The task
Reproduce the material below verbatim, from the line containing "Task: Enable the" through the end of the material, both included.

Dataset rows

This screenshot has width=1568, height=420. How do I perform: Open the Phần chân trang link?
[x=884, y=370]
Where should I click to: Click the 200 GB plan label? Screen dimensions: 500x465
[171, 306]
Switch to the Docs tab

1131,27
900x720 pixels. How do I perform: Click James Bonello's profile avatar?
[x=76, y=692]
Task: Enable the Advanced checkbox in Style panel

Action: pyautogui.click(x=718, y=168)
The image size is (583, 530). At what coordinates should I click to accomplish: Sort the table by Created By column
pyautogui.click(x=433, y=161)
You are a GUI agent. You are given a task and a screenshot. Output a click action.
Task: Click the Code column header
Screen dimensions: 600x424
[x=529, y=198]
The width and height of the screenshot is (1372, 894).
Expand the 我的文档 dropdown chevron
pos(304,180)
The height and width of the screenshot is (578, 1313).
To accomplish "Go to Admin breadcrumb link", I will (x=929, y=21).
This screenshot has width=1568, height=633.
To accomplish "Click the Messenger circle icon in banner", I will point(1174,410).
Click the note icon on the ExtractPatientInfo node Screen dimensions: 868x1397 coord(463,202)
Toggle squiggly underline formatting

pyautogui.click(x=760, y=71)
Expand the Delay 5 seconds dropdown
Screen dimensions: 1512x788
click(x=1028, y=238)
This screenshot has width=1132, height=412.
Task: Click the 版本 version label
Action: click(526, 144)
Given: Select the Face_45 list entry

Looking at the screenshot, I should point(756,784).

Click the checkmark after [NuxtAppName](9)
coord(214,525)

Answer to this exercise
Task: Enable the Advanced checkbox in Style panel

Action: pyautogui.click(x=718, y=168)
The image size is (583, 530). At what coordinates should I click to accomplish: Sort the table by Created By column
pyautogui.click(x=433, y=161)
You are a GUI agent. You are given a task and a screenshot. Output a click action.
Task: Click the Code column header
Screen dimensions: 600x424
[x=529, y=198]
The width and height of the screenshot is (1372, 894).
Expand the 我的文档 dropdown chevron
pos(304,180)
The height and width of the screenshot is (578, 1313).
To accomplish "Go to Admin breadcrumb link", I will (x=929, y=21).
This screenshot has width=1568, height=633.
To accomplish "Click the Messenger circle icon in banner", I will point(1174,410).
Click the note icon on the ExtractPatientInfo node Screen dimensions: 868x1397 coord(463,202)
Toggle squiggly underline formatting

pyautogui.click(x=760, y=71)
Expand the Delay 5 seconds dropdown
Screen dimensions: 1512x788
click(x=1028, y=238)
This screenshot has width=1132, height=412.
Task: Click the 版本 version label
Action: click(526, 144)
Given: Select the Face_45 list entry

Looking at the screenshot, I should point(756,784).

Click the checkmark after [NuxtAppName](9)
coord(214,525)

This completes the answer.